BRIEF 1 – Can you extract, word for word, the part of the Chops Net IP overview that starts with "Chops Net IP has" and goes on through "the chaining logic."?

EXTRACTED TEXT –
———

Chops Net IP Detailed Overview
A comparison of C++ socket libraries with Chops Net IP is available here.
A FAQ is available here.
Motivation
“Wire Protocol” - the definition of the bits and bytes and formats of the data needed for a specific network protocol. It is how data is transported from one point to another on a network. See https://en.wikipedia.org/wiki/Wire_protocol.
Chops Net IP is motivated by the need for a networking library that:
- is asynchronous and integrates relatively quickly into an application or library
- scales well
- is easy to use correctly and hard to use incorrectly
- abstracts common TCP design needs and usages into application supplied callback function objects
- performs well in many environments
- allows independent bi-directional data flow
General Usage and Design Model
Chops Net IP is (in general terms) a “create network entity, provide function objects and let them do the work” API for incoming data, and a “send and forget” API for outgoing data.
For incoming data, an application provides callable function objects to the appropriate Chops Net IP object for message framing (if needed), message processing, and connection state transitions.
For outgoing data, an application passes message data (as byte buffers) to the appropriate Chops Net IP object for queueing and transmission. The application can query information about the outgoing data queue.
Various Chops Net IP objects are provided to the application (typically in application provided function objects) as connection or endpoint states transition. For example, the Chops Net IP object for data sending is only created when a connection becomes active (TCP acceptor connection is created, or a TCP connector connection succeeds). This guarantees that an application cannot start sending data before a connection is active.
Chops Net IP has the following design goals:
- Encapsulate and simplify the (sometimes complex) details of asynchronous network programming. This includes:
- Managing buffer lifetimes (which can be tricky) - this library makes sure it is done correctly.
- Managing function object lifetimes (which can be tricky), making sure function objects are copied or moved between the application thread and executor thread (run loop thread) instead of allowing dangling function object references.
- Chaining asynchronous events together, which is not always easy or obvious in application code. This library simplifies the chaining logic.
- Simplifying error and exception handling as much as possible.
- Abstract and separate the message framing and message processing for message streams. Sometimes the same wire protocol (i.e. message header and message body definition) is used on multiple connections, but different message processing is required depending on the connection address (or connection type). Chops Net IP provides specific customization points to ease code sharing and code isolation. In particular, a message framing function object might be defined for a TCP stream (and not needed for a UDP entity), but the same message processing code used for both TCP and UDP entities.

———

BRIEF 2 – Could you copy, unchanged, the lines in the entries below, starting with the line with "1255x821 pixels. At" and going on through the line with "tap(217, 270)"?

[Element and text position data]

———

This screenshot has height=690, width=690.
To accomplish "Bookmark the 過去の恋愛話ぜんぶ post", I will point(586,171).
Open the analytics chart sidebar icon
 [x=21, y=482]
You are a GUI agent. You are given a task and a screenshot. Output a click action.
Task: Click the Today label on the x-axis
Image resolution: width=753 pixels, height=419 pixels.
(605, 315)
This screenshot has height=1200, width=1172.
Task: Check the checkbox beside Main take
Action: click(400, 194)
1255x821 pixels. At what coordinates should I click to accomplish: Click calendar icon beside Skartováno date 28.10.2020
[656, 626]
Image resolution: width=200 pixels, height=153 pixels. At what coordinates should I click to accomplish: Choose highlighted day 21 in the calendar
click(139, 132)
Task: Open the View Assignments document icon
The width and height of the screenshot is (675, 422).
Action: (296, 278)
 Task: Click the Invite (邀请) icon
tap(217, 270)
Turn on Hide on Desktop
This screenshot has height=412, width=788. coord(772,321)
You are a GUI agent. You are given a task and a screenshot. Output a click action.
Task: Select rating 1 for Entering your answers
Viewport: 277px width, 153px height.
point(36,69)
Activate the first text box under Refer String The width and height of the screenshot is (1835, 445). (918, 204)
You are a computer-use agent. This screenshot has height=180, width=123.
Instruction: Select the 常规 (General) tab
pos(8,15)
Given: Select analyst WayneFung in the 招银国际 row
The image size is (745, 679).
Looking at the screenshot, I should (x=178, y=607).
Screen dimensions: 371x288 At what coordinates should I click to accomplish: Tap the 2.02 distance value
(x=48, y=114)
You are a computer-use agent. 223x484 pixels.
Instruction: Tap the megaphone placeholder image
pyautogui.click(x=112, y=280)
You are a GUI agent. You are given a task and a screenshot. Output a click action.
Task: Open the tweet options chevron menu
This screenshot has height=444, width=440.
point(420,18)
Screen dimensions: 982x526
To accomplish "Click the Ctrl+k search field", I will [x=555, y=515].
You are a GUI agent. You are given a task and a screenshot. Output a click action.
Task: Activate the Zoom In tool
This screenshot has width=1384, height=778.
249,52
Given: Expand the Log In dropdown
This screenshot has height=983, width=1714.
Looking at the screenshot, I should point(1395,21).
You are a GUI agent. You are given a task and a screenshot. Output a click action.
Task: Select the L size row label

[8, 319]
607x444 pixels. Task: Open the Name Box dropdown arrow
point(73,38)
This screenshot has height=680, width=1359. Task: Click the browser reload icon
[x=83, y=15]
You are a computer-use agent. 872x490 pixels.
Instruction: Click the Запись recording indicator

———

TASK SOLUTION 1 –
Chops Net IP has the following design goals:
- Encapsulate and simplify the (sometimes complex) details of asynchronous network programming. This includes:
- Managing buffer lifetimes (which can be tricky) - this library makes sure it is done correctly.
- Managing function object lifetimes (which can be tricky), making sure function objects are copied or moved between the application thread and executor thread (run loop thread) instead of allowing dangling function object references.
- Chaining asynchronous events together, which is not always easy or obvious in application code. This library simplifies the chaining logic.

TASK SOLUTION 2 –
1255x821 pixels. At what coordinates should I click to accomplish: Click calendar icon beside Skartováno date 28.10.2020
[656, 626]
Image resolution: width=200 pixels, height=153 pixels. At what coordinates should I click to accomplish: Choose highlighted day 21 in the calendar
click(139, 132)
Task: Open the View Assignments document icon
The width and height of the screenshot is (675, 422).
Action: (296, 278)
 Task: Click the Invite (邀请) icon
tap(217, 270)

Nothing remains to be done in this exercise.